Der Professor für Gemüsebau von der Fachhochschule Osnabrück, Christoph Wonneberger, weiß, wie Seltenes schnell selbstverständlich werden kann: «Noch Anfang der 70er Jahre wurden in einem 'ABC der Gemüseraritäten' Auberginen, Brokkoli, Dill, Eissalat, Zucchini, Fenchel oder Fleischtomaten aufgeführt. Heute gehören diese Sorten längst zum normalen Sortiment.» Im Zuge der Nostalgiewelle würden vielleicht auch wieder alte Sorten wie Topinambur oder Pastinaken Standard. Ihre zum Teil schwierige Handhabe könne dies jedoch auch verhindern.

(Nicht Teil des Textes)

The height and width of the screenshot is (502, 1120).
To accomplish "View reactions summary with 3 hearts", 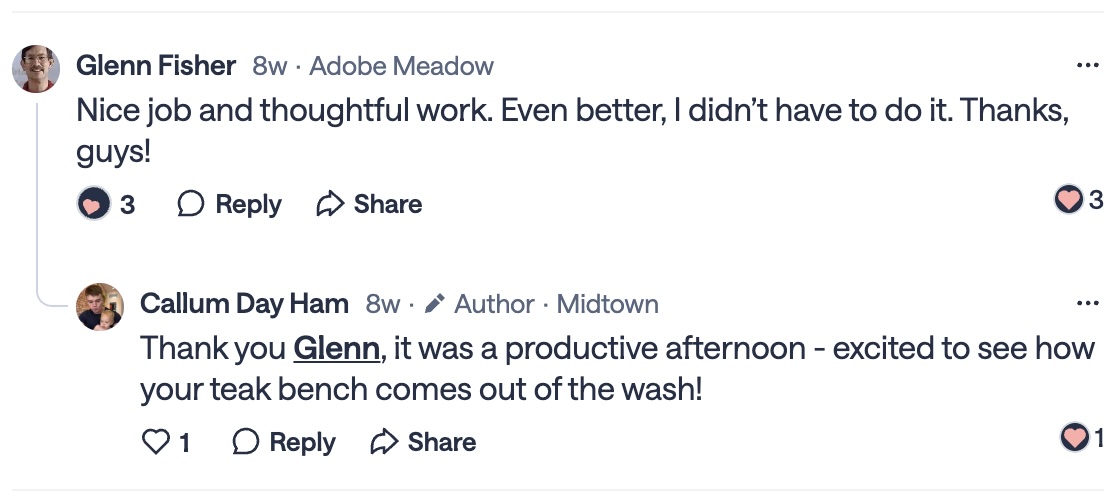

Nach Angaben des Landvolks Niedersachsen, dem Landesbauernverband, wird die Anbaufläche von Gemüse in Deutschland seit Jahren größer. Die Zahl der Gemüsebauern geht jedoch gleichzeitig zurück auf zuletzt knapp 12 000. Flächenmäßig sind in Deutschland Spargel, Möhren und Speise-Zwiebeln die wichtigsten Gemüsearten.

Die Zentrale Markt- und Preisberichtstelle für Erzeugnisse der Landwirtschaft (ZMP) gibt für 2005 eine Gemüseanbaufläche von fast 110 000 Hektar in Deutschland an. 1996, also vor zehn Jahren, waren es nur etwa 90 000. Niedersachsen hat seine Anbaufläche von allen Ländern am stärksten ausgeweitet. 2004 waren es gut 18 000 Hektar Freilandfläche gegenüber etwa 12 000 vier Jahre zuvor. Platz eins beim Gemüseanbau belegt Nachbarland Nordrhein-Westfalen.

«Es gibt einen Gemüse-Boom, der Trend zum seltenen Gemüse aber ist eher virtuell», sagt ZMP-Sprecher Christoph Behr. Das vergessene Gemüse werde immer wieder von Fernsehköchen propagiert und von Gastronomen, die sich von der Masse absetzen wollten. In den normalen Einkaufskörben finde es sich aber noch nicht bemerkbar häufiger.